Keep of Kalessin – Reptilian (Nuclear Blast Records)Monday, 18th March 2013
In line with Watain and Dark Fortress to supplant the old guard of black metal, Norway’s Keep of Kalessin haven’t as much made a step forward with Reptilian as a lateral move. Their Kolussus effort from 2008 was the type of raw, visceral, riff-laden affair that should have placed the band much higher in BM circles, yet many missed the boat, which is a bit hard to explain considering ripping songs like “Against the Gods” and “The Mark of Power” are. Perhaps cognizant of this, KOK returns with Reptilian, which looks to further the approach of Kolussus and does so in spots, with some questionable moves to boot.
At first glance, the production here is much more expansive, improving upon the very live, but again, quite raw feel of Kolussus. Having Daniel Bergstrand (In Flames, Meshuggah) onboard proved to be a wise move, as drummer Vyl’s machine-gun blasts sound more in-your-face than before. Mainman/guitarist Obsidian is up to his usual tricks, boasting an assortment of jagged, sideways riffing that while definitely black metal-tinged, has the bite of classic-era Megadeth. The dude can definitely riff-it-up, placing him in the exclusive riff-realm with Immortal’s Abbath and Enslaved’s Ivar Bjornson, just check out the opening barrage of “The Awakening” and “Judgment.”
Where Reptilian takes a hit is with “Dragontower,” a blatant attempt at commercial black metal if there ever was one. One can see where the band is headed with this one (the song was placed in the Eurovision song contest), but it sticks out like a sore thumb. Some will point to singer Thebon’s snarled clean vocals or the not-very-militaristic chorus; either way, the song flies directly in the face of otherwise enjoyable numbers like “The Divine Land” and throttling epic “Reptilian Majesty.” In fact, “Dragontower” is a very noticeable blip that traditional BM pundits may not be able to look past. Such is life.

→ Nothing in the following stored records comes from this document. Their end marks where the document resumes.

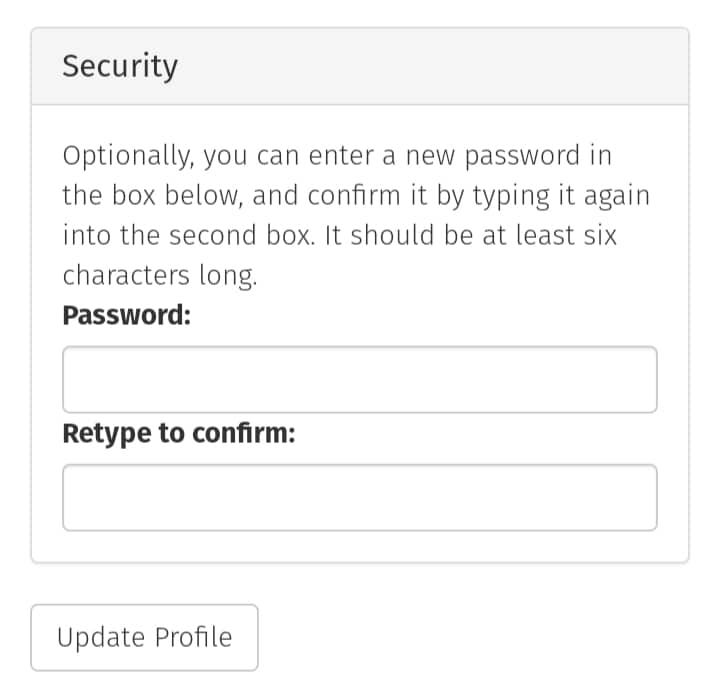The width and height of the screenshot is (719, 694).
Task: Save profile via Update Profile button
Action: point(144,637)
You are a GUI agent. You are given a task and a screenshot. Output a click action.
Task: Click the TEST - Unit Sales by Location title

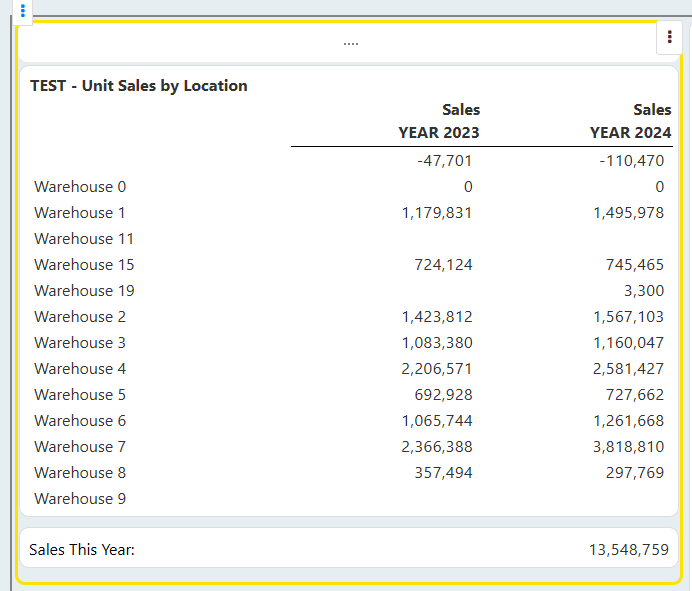click(x=139, y=86)
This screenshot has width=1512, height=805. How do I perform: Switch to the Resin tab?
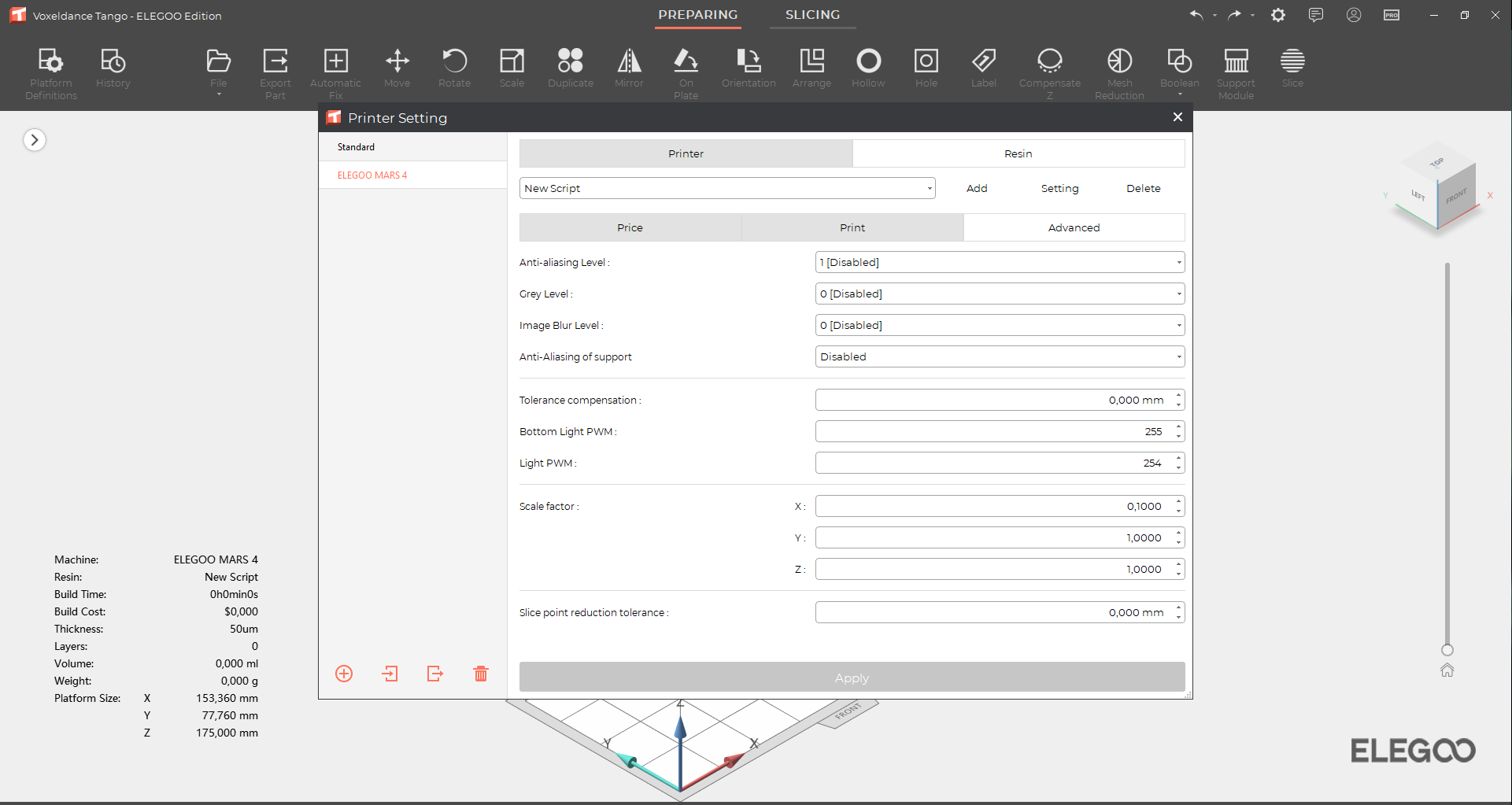[x=1018, y=153]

Even with “Dragontower” in tow, Keep of Kalessin remains a very enticing black metal prospect. We’re not sure how Reptilian will land, frankly, as it doesn’t appear to have the breadth to pull in from all sides of the BM fence. However, few guitarists have a riff arsenal like Obsidian C., and the vastly underrated drumming of Vyl proves to be the band’s strongest facet. Soon all of this will translate into something grander.